Handling Structured Data in DataPack¶
Related Readings¶
Retrieve data¶
DataPack.get()
and DataPack.get_data()
are methods commonly used to retrieve data from a DataPack
. Let’s start with introducing DataPack.get()
which returns a generator that generate requested data instance.
We can set up the data_pack
using the following code.
[6]:
import os
from forte.data.data_pack import DataPack
from forte.pipeline import Pipeline
from forte.utils import utils
from ft.onto.base_ontology import (
Token,
Sentence,
Document,
AudioAnnotation,
AudioUtterance,
)
from forte.data.ontology import Annotation
from forte.data.readers import OntonotesReader, AudioReader
from forte.data.data_pack import DataPack
from forte.pipeline import Pipeline
# notebook should be running from project root folder
data_path = os.path.abspath(
os.path.join("data_samples", "ontonotes/one_file")
)
pipeline: Pipeline = Pipeline()
pipeline.set_reader(OntonotesReader())
pipeline.initialize()
data_pack: DataPack = pipeline.process_one(data_path)
WARNING:root:Re-declared a new class named [ConstituentNode], which is probably used in import.
The following code explains how to retrieve data instance and access data fields in it.
[7]:
for doc_idx, instance in enumerate(data_pack.get(Document)):
print(doc_idx, "document instance: ", instance)
print(doc_idx, "document text: ", instance.text)

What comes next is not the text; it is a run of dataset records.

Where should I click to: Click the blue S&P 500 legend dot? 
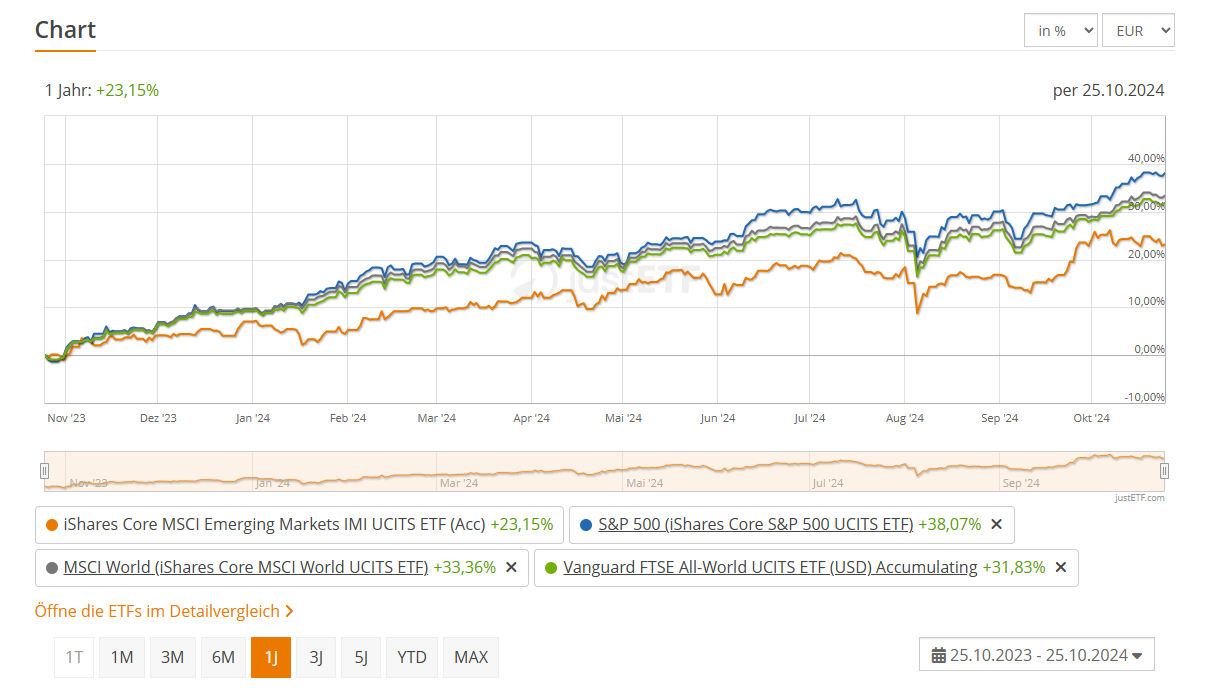pos(586,524)
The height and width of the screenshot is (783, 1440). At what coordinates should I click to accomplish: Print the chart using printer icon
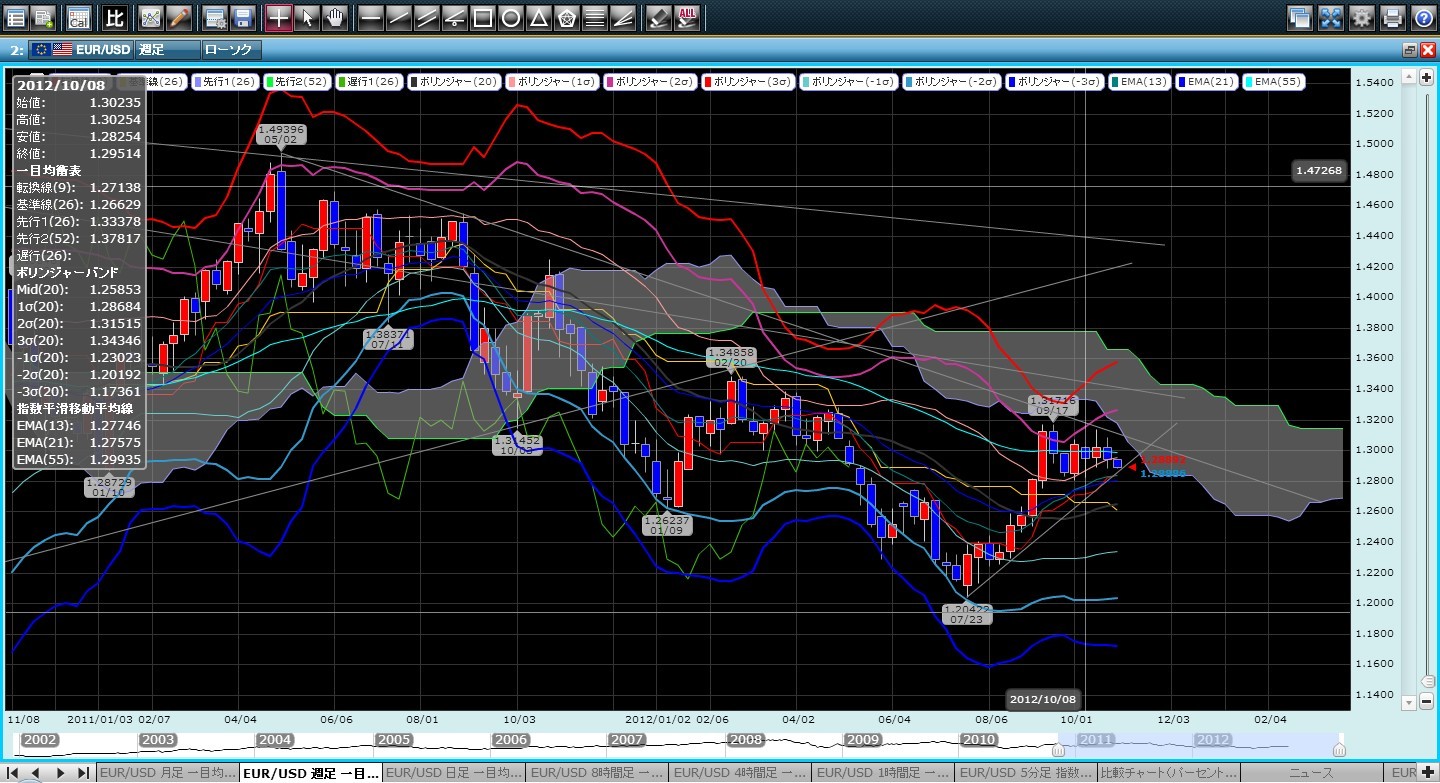1392,17
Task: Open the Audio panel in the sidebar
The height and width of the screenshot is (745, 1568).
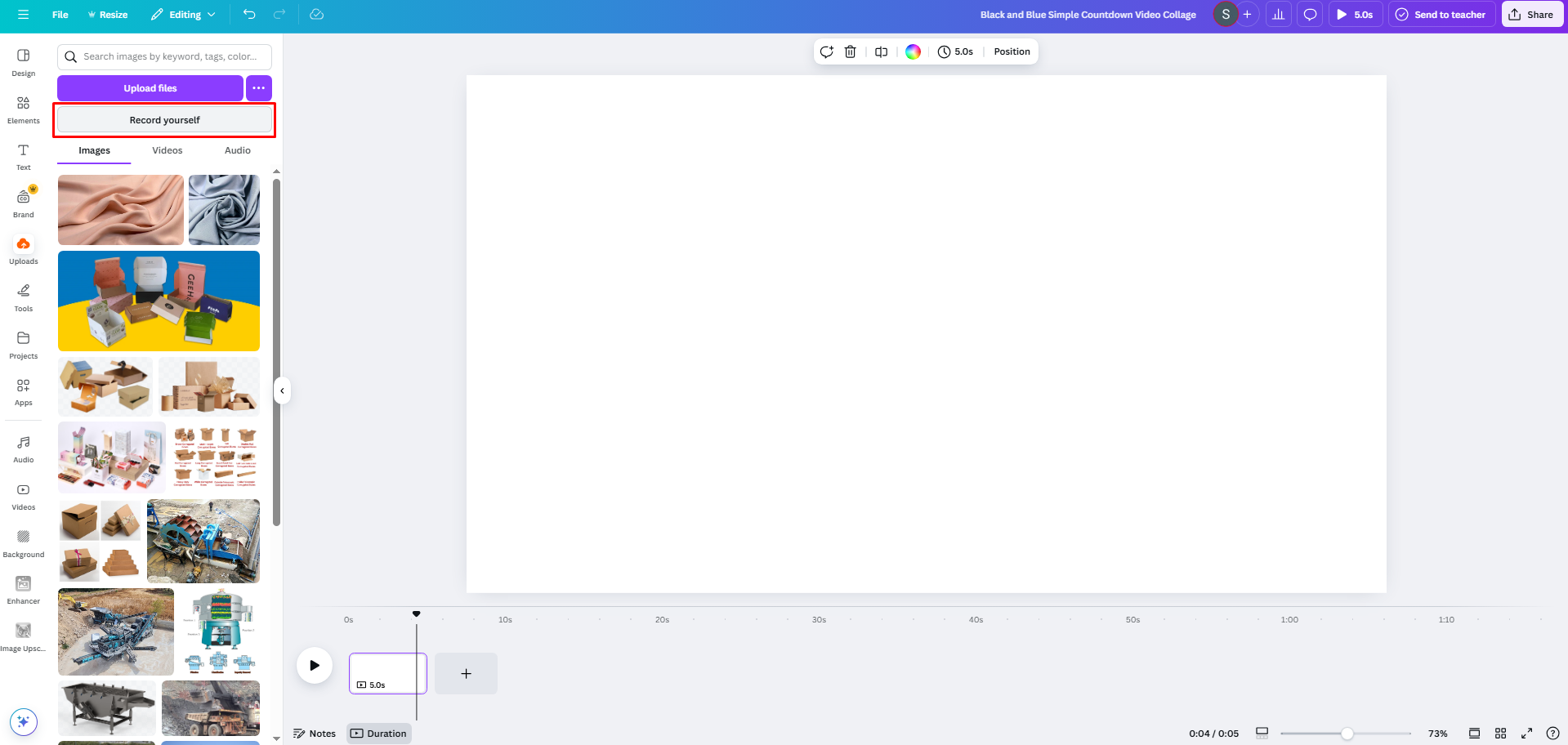Action: pyautogui.click(x=22, y=448)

0 document instance: Document(document_class=[], sentiment={}, classifications=<forte.data.ontology.core.FDict object at 0x7f0654e37a50>)
0 document text: The Indonesian billionaire James Riady has agreed to pay $ 8.5 million and plead guilty to illegally donating money for Bill Clinton 's 1992 presidential campaign . He admits he was trying to influence American policy on China .
As we can see, we can get data instance from the generator returned by data_pack.get(Document)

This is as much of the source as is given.